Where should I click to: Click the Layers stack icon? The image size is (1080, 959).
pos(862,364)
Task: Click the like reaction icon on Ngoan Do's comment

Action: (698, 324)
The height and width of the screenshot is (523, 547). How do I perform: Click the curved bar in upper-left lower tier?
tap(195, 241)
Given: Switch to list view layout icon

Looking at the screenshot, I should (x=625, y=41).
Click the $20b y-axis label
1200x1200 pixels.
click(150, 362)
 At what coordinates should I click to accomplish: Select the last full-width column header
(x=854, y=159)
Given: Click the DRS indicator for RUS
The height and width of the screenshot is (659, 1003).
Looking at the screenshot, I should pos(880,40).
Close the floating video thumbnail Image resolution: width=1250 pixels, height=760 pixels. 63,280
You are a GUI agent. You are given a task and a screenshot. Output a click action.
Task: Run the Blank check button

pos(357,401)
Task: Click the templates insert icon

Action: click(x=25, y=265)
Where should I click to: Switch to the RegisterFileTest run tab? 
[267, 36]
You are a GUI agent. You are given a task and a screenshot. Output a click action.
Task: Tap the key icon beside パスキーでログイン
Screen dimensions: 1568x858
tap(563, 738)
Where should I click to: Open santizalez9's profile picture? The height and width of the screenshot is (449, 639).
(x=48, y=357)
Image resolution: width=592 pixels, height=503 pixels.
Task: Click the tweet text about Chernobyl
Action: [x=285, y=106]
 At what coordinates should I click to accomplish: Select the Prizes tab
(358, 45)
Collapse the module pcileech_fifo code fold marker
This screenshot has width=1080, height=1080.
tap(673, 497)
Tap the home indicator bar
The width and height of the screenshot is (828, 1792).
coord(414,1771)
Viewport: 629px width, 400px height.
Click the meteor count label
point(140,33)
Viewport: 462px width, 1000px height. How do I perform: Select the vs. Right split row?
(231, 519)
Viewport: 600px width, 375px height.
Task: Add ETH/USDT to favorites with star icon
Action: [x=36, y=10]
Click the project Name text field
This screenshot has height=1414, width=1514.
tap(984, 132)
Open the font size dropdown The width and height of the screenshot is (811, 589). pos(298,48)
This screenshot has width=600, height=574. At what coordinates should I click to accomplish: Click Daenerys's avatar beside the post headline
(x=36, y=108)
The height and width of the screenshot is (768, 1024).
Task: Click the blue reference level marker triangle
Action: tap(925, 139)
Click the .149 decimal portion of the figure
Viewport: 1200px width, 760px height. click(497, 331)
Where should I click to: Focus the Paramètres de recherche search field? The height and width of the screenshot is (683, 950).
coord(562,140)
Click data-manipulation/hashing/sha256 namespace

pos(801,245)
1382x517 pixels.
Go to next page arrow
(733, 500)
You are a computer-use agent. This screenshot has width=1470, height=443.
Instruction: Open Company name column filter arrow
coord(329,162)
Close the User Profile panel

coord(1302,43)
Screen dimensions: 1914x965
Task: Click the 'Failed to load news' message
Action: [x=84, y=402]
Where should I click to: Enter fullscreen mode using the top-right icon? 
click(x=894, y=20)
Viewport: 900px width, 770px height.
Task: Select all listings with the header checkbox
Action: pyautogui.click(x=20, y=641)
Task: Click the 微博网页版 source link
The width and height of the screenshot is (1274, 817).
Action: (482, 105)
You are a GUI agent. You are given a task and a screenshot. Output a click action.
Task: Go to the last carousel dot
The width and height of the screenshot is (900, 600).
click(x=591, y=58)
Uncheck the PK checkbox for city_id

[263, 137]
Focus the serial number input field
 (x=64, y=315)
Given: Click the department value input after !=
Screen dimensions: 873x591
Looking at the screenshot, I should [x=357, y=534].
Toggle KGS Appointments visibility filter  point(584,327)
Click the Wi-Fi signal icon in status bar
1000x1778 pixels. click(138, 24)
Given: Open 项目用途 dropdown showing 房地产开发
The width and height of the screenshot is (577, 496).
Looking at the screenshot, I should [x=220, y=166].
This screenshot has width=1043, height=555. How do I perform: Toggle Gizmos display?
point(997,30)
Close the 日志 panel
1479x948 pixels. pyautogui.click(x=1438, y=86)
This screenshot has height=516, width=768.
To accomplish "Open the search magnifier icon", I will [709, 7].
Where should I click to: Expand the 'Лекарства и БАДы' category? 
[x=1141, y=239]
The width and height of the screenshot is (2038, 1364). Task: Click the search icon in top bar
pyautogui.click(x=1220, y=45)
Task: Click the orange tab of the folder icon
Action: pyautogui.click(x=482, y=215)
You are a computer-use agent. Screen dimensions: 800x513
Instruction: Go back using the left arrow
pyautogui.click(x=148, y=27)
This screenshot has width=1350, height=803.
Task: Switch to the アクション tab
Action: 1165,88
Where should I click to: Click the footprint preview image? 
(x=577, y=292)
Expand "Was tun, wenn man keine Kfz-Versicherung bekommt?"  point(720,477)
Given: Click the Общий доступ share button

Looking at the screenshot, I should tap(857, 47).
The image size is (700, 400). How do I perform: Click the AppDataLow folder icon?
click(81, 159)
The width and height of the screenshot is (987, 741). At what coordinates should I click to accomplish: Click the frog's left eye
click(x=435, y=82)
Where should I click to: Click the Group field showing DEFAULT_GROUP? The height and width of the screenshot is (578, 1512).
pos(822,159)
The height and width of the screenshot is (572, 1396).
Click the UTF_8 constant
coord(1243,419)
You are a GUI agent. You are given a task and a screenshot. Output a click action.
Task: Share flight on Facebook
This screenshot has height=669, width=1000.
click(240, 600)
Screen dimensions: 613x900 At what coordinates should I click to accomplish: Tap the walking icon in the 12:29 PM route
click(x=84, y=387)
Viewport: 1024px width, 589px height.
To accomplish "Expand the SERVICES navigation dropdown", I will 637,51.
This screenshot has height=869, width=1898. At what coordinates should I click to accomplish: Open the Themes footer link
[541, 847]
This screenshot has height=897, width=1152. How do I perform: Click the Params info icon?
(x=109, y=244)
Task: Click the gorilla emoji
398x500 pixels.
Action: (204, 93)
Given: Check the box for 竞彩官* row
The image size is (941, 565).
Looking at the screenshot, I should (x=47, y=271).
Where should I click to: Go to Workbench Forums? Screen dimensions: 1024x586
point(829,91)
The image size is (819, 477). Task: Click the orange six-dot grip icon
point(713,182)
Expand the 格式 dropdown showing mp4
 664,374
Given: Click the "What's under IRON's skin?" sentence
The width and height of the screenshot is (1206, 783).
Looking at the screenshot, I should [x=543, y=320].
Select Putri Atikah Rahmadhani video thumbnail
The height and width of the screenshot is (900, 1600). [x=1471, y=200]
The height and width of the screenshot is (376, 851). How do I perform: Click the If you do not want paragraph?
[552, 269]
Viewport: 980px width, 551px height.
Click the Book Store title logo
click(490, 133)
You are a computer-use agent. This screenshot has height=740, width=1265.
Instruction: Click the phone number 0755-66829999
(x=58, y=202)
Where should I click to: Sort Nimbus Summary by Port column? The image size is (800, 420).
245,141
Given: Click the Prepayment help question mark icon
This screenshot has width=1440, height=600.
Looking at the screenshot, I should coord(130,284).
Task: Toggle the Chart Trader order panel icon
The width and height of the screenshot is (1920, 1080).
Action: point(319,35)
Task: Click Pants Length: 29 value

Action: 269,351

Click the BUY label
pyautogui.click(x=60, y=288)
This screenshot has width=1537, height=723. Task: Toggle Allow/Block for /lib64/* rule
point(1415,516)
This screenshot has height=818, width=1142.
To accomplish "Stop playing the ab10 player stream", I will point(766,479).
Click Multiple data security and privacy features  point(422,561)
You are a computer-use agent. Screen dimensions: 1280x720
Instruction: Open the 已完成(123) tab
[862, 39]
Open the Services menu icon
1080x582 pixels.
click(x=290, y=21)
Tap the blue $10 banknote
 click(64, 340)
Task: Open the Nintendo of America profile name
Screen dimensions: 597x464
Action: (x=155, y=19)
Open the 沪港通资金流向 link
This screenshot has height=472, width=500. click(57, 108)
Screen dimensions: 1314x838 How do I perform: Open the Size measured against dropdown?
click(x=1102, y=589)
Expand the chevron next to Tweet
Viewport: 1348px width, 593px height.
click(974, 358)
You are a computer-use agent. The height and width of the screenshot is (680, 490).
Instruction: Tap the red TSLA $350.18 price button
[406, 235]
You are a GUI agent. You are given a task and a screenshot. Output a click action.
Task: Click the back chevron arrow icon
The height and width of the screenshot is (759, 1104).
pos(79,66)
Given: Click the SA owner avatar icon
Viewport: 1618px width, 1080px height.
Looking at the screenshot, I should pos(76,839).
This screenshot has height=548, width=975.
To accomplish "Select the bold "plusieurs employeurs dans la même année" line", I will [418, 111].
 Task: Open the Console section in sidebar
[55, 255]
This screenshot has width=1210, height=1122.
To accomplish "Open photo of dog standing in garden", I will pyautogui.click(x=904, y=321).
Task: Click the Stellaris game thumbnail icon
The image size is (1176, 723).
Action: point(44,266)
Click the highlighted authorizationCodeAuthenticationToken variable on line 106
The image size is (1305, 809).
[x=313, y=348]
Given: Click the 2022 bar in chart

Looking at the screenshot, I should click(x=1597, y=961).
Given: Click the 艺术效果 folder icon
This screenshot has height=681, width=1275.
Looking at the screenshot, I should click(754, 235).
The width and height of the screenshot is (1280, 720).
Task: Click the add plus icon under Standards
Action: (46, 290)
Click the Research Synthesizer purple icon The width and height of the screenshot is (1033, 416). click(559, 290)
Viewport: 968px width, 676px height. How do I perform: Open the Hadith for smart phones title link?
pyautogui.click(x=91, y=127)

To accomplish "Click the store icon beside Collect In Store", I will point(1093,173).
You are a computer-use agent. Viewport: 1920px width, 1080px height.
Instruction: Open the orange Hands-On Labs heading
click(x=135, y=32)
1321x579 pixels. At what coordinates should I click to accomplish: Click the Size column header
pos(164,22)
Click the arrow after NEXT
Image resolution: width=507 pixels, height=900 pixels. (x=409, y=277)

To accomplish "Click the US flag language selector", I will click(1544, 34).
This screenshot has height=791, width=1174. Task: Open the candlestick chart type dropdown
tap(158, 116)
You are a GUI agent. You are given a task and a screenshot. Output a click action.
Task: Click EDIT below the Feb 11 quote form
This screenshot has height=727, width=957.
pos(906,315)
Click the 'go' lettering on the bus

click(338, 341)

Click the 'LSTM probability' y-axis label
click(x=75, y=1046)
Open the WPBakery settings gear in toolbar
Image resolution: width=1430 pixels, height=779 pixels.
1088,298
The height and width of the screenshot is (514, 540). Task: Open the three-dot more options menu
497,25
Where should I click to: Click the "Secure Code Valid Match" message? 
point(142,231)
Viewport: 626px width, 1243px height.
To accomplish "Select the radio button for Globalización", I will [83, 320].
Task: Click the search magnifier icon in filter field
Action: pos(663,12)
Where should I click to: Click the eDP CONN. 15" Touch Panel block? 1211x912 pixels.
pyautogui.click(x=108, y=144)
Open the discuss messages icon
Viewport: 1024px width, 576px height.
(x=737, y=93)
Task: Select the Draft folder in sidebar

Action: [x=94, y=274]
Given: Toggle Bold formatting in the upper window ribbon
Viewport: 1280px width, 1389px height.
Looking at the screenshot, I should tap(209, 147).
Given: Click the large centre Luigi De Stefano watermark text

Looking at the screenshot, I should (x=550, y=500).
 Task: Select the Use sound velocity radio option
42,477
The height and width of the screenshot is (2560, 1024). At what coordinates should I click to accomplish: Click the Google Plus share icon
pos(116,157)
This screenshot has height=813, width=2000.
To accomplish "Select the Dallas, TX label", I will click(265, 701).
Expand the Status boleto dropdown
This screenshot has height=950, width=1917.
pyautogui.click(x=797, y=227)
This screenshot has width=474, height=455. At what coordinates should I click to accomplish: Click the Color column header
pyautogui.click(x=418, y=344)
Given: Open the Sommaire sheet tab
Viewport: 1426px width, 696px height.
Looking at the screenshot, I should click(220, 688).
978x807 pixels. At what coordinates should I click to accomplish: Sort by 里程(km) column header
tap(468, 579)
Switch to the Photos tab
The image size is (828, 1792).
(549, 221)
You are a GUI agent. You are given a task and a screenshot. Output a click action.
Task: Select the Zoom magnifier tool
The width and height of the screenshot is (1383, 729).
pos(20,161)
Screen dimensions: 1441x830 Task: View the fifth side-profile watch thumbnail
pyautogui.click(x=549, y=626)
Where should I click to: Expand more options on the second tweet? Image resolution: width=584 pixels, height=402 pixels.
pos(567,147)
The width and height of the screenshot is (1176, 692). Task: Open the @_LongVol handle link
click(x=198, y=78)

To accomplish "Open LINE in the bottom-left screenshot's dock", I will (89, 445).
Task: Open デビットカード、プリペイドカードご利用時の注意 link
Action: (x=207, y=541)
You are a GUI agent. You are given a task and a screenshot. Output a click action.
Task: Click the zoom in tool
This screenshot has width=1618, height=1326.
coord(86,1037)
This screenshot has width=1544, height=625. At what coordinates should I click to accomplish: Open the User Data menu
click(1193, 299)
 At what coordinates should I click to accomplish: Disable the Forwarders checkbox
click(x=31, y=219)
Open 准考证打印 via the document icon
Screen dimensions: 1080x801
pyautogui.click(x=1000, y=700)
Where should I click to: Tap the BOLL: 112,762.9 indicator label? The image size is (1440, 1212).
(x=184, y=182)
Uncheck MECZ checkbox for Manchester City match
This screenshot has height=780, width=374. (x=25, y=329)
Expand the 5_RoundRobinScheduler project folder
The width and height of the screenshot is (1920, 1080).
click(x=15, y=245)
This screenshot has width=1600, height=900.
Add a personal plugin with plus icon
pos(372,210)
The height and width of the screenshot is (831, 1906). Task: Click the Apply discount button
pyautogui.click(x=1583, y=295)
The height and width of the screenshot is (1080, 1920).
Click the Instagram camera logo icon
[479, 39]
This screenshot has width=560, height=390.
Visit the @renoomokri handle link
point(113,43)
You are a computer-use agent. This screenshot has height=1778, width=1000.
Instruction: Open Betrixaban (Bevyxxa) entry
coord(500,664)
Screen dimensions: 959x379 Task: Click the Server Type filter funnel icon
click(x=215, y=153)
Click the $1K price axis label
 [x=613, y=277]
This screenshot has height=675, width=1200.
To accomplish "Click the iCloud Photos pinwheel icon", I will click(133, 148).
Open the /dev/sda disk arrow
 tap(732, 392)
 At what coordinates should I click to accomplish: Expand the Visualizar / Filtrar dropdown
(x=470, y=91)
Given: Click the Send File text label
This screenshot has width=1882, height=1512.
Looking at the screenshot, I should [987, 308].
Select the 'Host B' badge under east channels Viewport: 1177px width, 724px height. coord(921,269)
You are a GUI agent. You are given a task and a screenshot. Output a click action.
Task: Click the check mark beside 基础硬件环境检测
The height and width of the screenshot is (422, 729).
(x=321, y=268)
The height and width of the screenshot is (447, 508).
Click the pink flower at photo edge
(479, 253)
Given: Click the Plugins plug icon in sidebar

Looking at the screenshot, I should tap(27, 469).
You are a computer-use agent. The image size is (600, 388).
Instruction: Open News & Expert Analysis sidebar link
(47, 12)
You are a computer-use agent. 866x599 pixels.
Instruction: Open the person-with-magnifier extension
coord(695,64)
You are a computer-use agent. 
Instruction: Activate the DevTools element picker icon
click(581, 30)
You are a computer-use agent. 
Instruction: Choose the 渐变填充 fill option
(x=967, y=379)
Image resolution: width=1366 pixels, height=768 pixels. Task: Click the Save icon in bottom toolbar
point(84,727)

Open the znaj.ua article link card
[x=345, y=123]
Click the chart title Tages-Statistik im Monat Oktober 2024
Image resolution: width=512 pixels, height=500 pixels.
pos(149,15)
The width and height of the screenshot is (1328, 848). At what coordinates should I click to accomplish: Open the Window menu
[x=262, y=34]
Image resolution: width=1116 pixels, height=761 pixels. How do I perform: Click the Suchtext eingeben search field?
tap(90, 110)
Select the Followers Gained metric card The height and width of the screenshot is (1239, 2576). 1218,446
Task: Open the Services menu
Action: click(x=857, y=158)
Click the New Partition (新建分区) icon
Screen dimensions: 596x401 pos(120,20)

== Task brief ==
Scan the lines above for "Given: Click the 艺术效果 folder icon" and for "Viewport: 626px width, 1243px height.". Repeat exactly the line holding each of them and every line in between.

== Task output ==
Given: Click the 艺术效果 folder icon
This screenshot has height=681, width=1275.
Looking at the screenshot, I should click(754, 235).
The width and height of the screenshot is (1280, 720).
Task: Click the add plus icon under Standards
Action: (46, 290)
Click the Research Synthesizer purple icon The width and height of the screenshot is (1033, 416). click(559, 290)
Viewport: 968px width, 676px height. How do I perform: Open the Hadith for smart phones title link?
pyautogui.click(x=91, y=127)

To accomplish "Click the store icon beside Collect In Store", I will point(1093,173).
You are a computer-use agent. Viewport: 1920px width, 1080px height.
Instruction: Open the orange Hands-On Labs heading
click(x=135, y=32)
1321x579 pixels. At what coordinates should I click to accomplish: Click the Size column header
pos(164,22)
Click the arrow after NEXT
Image resolution: width=507 pixels, height=900 pixels. (x=409, y=277)

To accomplish "Click the US flag language selector", I will click(1544, 34).
This screenshot has height=791, width=1174. Task: Open the candlestick chart type dropdown
tap(158, 116)
You are a GUI agent. You are given a task and a screenshot. Output a click action.
Task: Click EDIT below the Feb 11 quote form
This screenshot has height=727, width=957.
pos(906,315)
Click the 'go' lettering on the bus

click(338, 341)

Click the 'LSTM probability' y-axis label
click(x=75, y=1046)
Open the WPBakery settings gear in toolbar
Image resolution: width=1430 pixels, height=779 pixels.
1088,298
The height and width of the screenshot is (514, 540). Task: Open the three-dot more options menu
497,25
Where should I click to: Click the "Secure Code Valid Match" message? 
point(142,231)
Viewport: 626px width, 1243px height.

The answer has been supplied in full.